Maple Ridge council wants to know if entrepreneurs are interested in both concepts as it offers to lease out its land and grow the economy by drawing in people, money and jobs.
But the paint ball battle could be half won.
A United Kingdom company, Bawtry Paintball Fields, has already pitched Maple Ridge and has spent the last year and a half touring the district looking for a place where it could start its first North American venture.
Described as “The Disneyland of Paintball” and likened to “something out of a Hollywood film set,” Bawtry Paintball Fields was named Britain’s best paintball venue five years running, says its website.
The company’s already met several times with district staff and toured around, looking for spots.
A likely location for the paintball could be 20 acres of district land on Fern Crescent at the entrance to Golden Ears Provincial Park, while another 50-acre district parcel at Whonnock Lake could be leased for a full-service campground.
Councillors, though, had a few concerns about the facilities.
What about the fire risk to neighbouring homes from campfires, asked Coun. Al Hogarth.
Director of parks and facilities Dave Boag said many campers now use propane-fuelled fireplaces, while bylaws director Liz Holitzki said Maple Ridge fire department can slap burning plans in place at any time.
Thick forest in the Whonnock area is expected to dissipate any campfire smoke.
Council heard that developing the campgrounds could cost $4 million, so a 20- to 25-year lease term is needed to make the investment worthwhile.
If any leasing deals are made, they could be modeled on the arrangement WildPlay Element Park already has with Maple Ridge on the former municipal campground for its tree-top rope adventures.
Maple Ridge now makes twice what it used to in leasing to WildPlay than it did from campground fees.
The arrangement, which took effect in 2010, also includes a share in the revenue if WildPlay does exceedingly well.
However, last year, WildPlay had its rent cut in half by the district, to $16,000, because of lower-than expected revenues.
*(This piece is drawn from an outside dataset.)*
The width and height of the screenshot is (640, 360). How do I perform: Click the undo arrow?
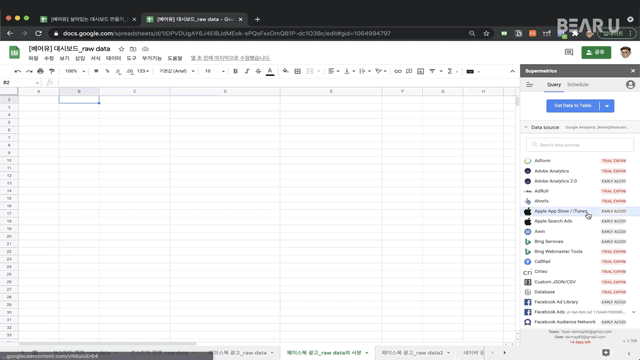point(18,71)
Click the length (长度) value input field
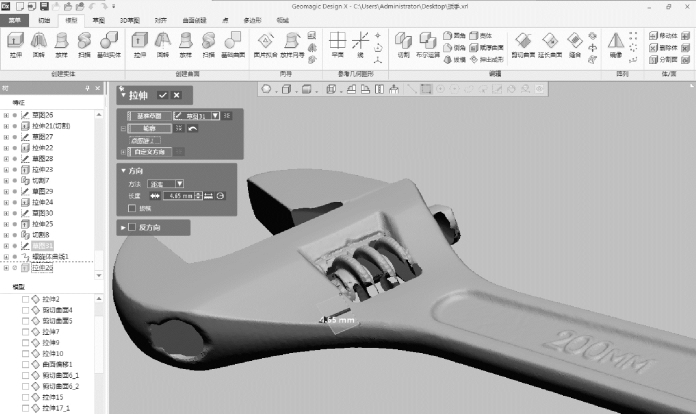Image resolution: width=696 pixels, height=414 pixels. [182, 196]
Still, in its first year, it drew about 14,000 people, with 70 per cent of those from outside Maple Ridge.
In 2012, attendance jumped to 15,750.
Council was to vote on going forward with seeking expressions of interest at its Tuesday meeting.
Cell companies should share towers
If cellphone companies could all just get along, they might make the District of Maple Ridge’s new policy on cell towers easier to implement.
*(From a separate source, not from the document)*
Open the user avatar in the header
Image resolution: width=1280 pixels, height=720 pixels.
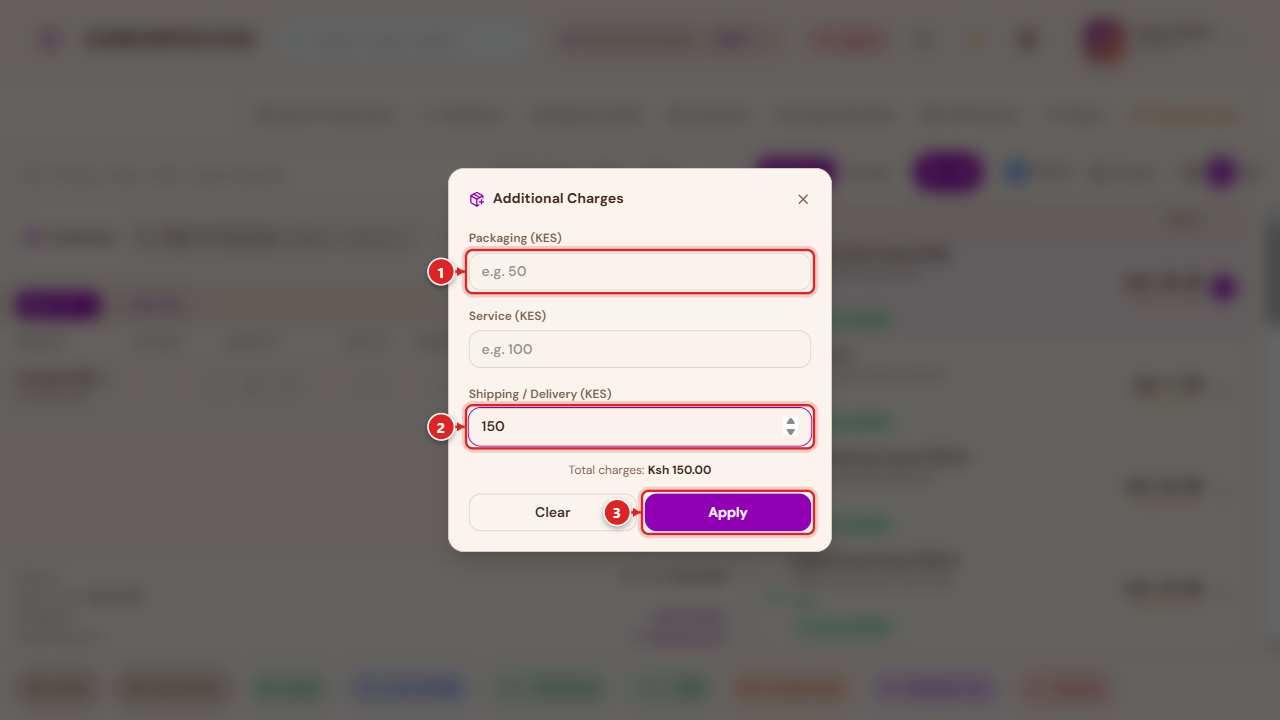pyautogui.click(x=1104, y=40)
Maple Ridge wants companies to share towers where possible at five locations.
The strategy is an attempt at preventing cell towers from being built near homes, often a controversial topic over which the district has no control because communications is a federal issue.
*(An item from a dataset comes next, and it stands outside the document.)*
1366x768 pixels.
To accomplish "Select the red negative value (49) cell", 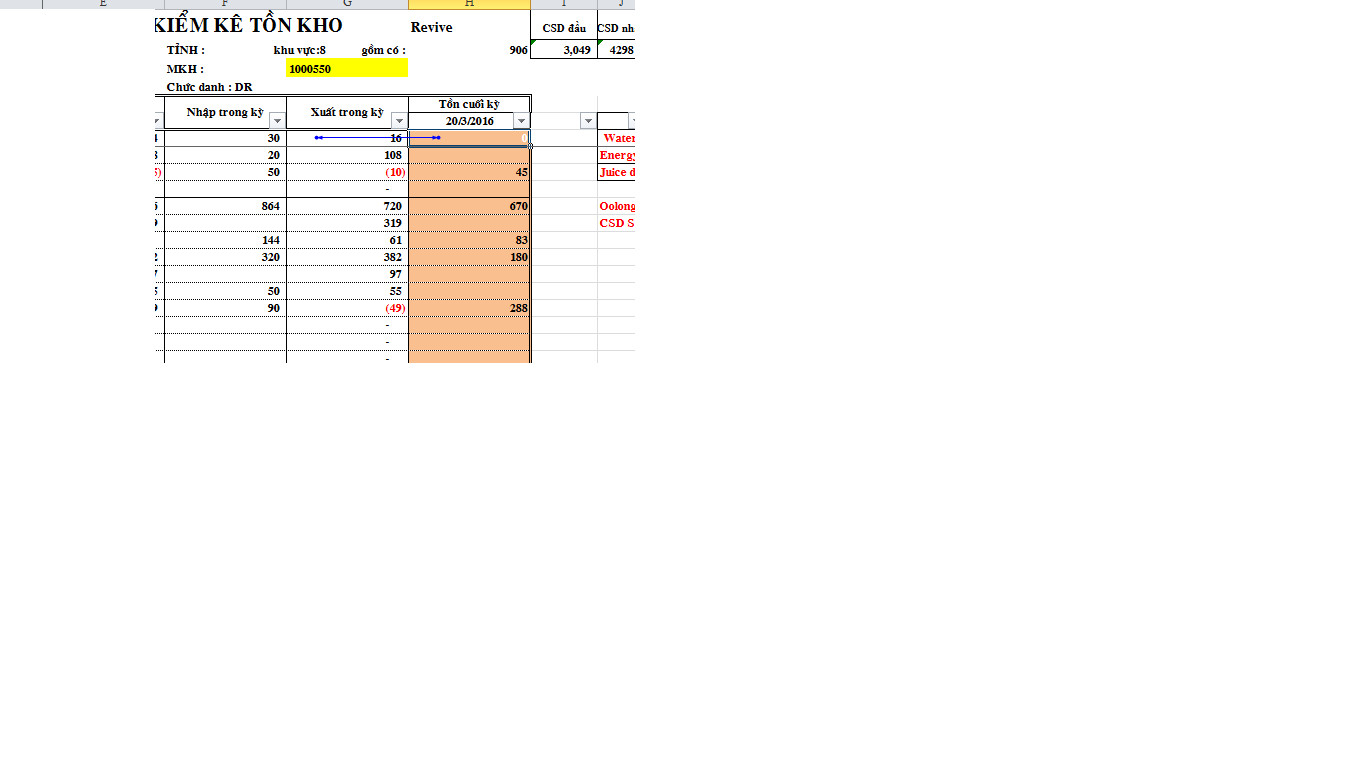I will point(347,308).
Council last fall passed a policy asking cell companies to consult with the district, although it recognizes municipalities cannot prohibit such structures.
The protocol requires review of “high-impact” towers – those within 100 metres of residential areas or greater in height than 15 metres in commercial areas, or towers that go into environmentally sensitive or culturally significant areas.
Under the policy, such a proposal would require a public meeting before seeking permission from the district. People who live within 300 metres of a proposed tower would receive mail notification.
The policy, if approved, also would require cellphone towers to be “disguised and unobtrusive and inconspicuous.”
It would also set limits on how close a tower could be located to homes. Towers that are 56 metres or higher would have to be three times the height of the tower from the nearest house.
A staff report notes that free-standing towers don’t require municipal building permits, but towers or antennas attached to regular buildings do require building permits.
With technology changing and smaller antennas now capable of being attached to street lights or traffic lights, the district will also have to create a policy dealing with those devices as well.
Another option is to install antennae on public infrastructure that would minimize visual impacts. It’s hoped that the companies responding to the request for expressions of interest will consider such technology.
“From my perspective, it’s got to be what’s best for Maple Ridge citizens. We are open to them being there as much as it can be on our terms,” said Mayor Ernie Daykin.